Ethics and the

    Columbia River Treaty

    Righting Historic Wrongs

  1. -

     John Marsh, JD

     Policy Analyst

     Cowlitz Indian Tribe

John Marsh is an Attorney and Fish Biologist.

John earned a B.S. in Fisheries Sciences from Oregon State University, and a J.D. and Certificate in Environmental and Natural Resources Law from Northwestern School of Law Lewis and Clark College. He has been a member of the Oregon State Bar for over 35 years.

John has worked for and with virtually every tribe and agency in the Pacific Northwest, as well as a multitude of stakeholders, on all aspects of technical and policy topics related to human impacts to the environment. He is an expert on the Endangered Species Act (ESA), National Environmental Policy Act (NEPA), Northwest Power and Conservation Council's Columbia River Basin Fish and Wildlife Program, watershed management and ecology, process development and implementation, project and meeting facilitation, and natural resources policy and issue resolution.

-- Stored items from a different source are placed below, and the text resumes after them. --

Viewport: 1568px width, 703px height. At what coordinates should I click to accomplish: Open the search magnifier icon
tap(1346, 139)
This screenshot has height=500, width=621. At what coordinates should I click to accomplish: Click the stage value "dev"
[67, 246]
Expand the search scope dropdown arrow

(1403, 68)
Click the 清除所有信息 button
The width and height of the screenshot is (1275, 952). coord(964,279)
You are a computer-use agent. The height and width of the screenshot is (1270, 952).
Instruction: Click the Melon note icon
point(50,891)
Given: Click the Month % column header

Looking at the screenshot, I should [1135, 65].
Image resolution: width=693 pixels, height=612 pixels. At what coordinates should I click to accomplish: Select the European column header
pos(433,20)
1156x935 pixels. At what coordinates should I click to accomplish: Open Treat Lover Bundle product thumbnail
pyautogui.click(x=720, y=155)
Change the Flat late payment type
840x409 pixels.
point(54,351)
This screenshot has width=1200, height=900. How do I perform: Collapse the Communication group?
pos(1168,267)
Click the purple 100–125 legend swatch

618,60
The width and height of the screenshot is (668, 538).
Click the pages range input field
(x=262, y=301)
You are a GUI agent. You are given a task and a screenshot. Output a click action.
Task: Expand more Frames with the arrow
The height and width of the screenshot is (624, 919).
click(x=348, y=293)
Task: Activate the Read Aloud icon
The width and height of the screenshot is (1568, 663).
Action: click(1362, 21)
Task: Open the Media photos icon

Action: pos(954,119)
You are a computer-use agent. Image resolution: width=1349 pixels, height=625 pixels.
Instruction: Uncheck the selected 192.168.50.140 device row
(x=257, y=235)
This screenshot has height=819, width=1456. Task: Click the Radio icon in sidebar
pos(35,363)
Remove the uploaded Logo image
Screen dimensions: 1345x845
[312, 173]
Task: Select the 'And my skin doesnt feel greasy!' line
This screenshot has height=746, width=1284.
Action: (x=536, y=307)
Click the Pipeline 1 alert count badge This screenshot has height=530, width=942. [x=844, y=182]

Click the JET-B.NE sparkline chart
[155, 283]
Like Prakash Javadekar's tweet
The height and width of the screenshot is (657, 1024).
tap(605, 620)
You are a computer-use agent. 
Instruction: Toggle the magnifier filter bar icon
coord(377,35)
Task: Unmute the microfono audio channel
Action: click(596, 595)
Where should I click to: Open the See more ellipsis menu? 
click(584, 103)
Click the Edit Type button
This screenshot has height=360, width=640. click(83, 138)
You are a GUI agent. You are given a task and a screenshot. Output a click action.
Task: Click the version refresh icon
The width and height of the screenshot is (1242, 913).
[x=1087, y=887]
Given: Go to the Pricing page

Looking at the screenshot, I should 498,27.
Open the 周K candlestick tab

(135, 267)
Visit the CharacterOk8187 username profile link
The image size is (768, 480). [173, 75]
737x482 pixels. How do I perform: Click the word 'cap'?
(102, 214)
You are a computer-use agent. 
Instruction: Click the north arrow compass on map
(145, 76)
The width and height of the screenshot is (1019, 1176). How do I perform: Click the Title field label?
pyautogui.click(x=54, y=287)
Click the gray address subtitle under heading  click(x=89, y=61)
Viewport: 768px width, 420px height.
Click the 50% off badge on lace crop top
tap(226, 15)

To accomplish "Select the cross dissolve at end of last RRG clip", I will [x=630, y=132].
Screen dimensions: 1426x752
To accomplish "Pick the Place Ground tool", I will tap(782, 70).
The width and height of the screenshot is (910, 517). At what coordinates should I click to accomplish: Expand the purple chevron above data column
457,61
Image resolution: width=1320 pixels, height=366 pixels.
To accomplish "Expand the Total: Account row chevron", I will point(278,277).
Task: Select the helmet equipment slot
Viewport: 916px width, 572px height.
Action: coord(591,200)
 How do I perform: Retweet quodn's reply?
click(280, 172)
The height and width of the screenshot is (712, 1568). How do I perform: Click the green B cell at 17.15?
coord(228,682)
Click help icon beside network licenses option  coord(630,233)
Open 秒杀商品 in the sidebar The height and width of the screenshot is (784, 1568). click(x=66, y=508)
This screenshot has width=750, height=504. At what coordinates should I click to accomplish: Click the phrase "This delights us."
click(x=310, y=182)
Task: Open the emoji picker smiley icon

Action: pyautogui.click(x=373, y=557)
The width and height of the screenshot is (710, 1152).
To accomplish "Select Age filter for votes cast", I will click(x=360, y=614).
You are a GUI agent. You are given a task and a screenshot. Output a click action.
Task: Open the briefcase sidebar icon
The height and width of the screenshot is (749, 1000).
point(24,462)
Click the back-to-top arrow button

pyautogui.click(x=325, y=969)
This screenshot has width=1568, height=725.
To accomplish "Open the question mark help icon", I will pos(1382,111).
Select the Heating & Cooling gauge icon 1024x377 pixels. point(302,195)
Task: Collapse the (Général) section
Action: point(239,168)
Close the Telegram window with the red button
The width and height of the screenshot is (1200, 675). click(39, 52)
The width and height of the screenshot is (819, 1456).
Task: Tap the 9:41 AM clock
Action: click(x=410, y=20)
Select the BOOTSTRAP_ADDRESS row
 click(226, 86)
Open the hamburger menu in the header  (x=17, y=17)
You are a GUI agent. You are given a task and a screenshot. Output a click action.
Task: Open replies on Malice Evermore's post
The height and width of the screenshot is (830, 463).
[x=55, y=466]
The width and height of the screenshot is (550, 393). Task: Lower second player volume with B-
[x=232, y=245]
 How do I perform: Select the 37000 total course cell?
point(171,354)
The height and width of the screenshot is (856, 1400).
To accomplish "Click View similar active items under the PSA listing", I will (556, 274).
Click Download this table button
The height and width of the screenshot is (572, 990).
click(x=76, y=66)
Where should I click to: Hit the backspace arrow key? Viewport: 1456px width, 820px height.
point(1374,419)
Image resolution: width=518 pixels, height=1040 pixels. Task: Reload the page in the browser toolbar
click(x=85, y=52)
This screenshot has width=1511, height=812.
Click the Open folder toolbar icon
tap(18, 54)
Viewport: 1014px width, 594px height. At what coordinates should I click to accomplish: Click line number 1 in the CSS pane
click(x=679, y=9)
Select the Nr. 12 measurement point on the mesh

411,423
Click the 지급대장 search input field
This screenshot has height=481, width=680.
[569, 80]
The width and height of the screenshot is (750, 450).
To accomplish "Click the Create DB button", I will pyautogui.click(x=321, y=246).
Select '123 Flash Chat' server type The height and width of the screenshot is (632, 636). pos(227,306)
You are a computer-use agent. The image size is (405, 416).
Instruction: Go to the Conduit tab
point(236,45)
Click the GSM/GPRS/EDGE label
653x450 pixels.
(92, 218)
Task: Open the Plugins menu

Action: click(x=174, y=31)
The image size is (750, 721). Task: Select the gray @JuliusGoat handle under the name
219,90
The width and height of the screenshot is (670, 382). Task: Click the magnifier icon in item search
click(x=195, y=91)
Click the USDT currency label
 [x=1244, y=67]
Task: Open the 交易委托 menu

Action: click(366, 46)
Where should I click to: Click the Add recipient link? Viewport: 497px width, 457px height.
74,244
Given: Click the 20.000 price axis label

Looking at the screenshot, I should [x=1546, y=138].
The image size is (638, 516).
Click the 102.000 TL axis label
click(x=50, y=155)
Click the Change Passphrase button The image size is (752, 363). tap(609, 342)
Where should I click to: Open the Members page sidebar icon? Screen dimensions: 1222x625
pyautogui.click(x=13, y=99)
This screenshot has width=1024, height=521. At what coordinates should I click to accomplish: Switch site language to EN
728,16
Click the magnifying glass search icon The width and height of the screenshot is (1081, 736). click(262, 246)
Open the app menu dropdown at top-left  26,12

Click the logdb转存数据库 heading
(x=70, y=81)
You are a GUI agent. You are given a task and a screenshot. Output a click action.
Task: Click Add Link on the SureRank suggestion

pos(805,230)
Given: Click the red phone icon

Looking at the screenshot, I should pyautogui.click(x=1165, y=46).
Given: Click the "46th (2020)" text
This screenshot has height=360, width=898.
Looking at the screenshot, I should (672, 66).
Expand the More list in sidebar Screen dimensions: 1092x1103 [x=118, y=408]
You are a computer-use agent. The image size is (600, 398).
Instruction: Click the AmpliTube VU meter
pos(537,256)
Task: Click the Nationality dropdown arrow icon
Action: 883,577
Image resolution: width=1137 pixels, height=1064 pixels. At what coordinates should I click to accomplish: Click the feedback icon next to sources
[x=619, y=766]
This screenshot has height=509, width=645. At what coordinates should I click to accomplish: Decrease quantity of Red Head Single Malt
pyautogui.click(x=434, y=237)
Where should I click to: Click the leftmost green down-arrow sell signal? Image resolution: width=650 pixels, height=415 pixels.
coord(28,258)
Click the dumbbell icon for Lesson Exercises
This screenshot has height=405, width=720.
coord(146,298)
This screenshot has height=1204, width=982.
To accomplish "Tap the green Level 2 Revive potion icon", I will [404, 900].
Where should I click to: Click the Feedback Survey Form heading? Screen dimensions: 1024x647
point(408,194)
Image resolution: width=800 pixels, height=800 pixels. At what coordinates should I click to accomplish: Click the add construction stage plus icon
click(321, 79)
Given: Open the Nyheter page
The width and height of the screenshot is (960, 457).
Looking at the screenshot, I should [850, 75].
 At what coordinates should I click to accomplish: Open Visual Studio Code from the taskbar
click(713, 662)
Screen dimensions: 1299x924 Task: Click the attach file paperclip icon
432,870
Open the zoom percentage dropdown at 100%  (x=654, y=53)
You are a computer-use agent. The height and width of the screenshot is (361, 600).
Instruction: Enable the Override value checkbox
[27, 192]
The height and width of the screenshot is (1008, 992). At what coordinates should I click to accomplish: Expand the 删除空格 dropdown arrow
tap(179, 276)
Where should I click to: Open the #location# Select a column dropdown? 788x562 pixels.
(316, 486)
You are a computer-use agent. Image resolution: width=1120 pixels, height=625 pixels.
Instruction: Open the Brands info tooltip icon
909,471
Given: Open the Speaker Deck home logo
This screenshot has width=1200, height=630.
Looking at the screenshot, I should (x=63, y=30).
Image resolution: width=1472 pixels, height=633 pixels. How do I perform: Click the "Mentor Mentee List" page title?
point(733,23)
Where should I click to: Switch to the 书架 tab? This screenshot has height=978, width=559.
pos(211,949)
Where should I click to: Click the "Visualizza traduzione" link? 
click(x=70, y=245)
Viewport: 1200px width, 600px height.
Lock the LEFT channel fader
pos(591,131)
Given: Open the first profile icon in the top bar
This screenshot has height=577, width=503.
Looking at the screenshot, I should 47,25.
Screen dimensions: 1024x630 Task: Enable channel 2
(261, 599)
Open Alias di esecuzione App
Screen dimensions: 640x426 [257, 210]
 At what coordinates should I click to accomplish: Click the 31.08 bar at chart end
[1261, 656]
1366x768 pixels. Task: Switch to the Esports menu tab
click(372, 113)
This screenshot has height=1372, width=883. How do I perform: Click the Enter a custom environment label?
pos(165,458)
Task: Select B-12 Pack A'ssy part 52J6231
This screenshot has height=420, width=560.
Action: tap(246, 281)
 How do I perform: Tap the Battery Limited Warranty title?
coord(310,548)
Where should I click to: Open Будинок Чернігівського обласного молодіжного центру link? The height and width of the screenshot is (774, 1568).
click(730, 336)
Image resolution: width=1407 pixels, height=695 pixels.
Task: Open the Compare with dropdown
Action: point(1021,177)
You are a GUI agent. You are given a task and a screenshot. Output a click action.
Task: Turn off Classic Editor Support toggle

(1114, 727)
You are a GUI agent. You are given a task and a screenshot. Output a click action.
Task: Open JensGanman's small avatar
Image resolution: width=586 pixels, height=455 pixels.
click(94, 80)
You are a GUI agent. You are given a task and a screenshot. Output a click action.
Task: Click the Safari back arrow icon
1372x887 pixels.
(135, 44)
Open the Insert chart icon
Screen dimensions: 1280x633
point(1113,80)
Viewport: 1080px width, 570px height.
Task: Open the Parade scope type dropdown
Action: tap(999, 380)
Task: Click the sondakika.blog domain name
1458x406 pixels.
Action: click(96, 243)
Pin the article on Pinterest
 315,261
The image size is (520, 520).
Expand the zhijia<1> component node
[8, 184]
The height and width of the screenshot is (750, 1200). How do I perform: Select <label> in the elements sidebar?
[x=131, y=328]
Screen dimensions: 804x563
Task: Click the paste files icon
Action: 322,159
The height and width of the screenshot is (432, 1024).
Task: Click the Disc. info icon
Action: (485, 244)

Over the last 20 years John has managed the development of numerous fish and wildlife subbasin plans, acted as senior technical advisor on the Lower Columbia River Subbasin Plan development, managed the development of salmonid recovery plans, managed development of programmatic and other NEPA documents, managed and developed innovative approaches to ESA compliance for very large federal and state projects, managed the development of Habitat Conservation Plans for ESA compliance, developed hatchery master plans, and initiated/managed the regional artificial production review mandated by Congress.

He has worked on projects addressing virtually all fish and wildlife species and all regions of the Pacific Northwest including British Columbia.

Among other things, over the last decade John was Principle of his own consulting firm, Marsh Consulting LLC, and represented the Cowlitz Indian Tribe and Confederated Salish and Kootenai Tribes on technical and policy aspects of the Columbia River Treaty modernization.

He is currently employed as a Policy Analyst in the Natural Resources Department of the Cowlitz Indian Tribe and focuses on addressing tribal sovereignty issues including those related to the Columbia River Treaty.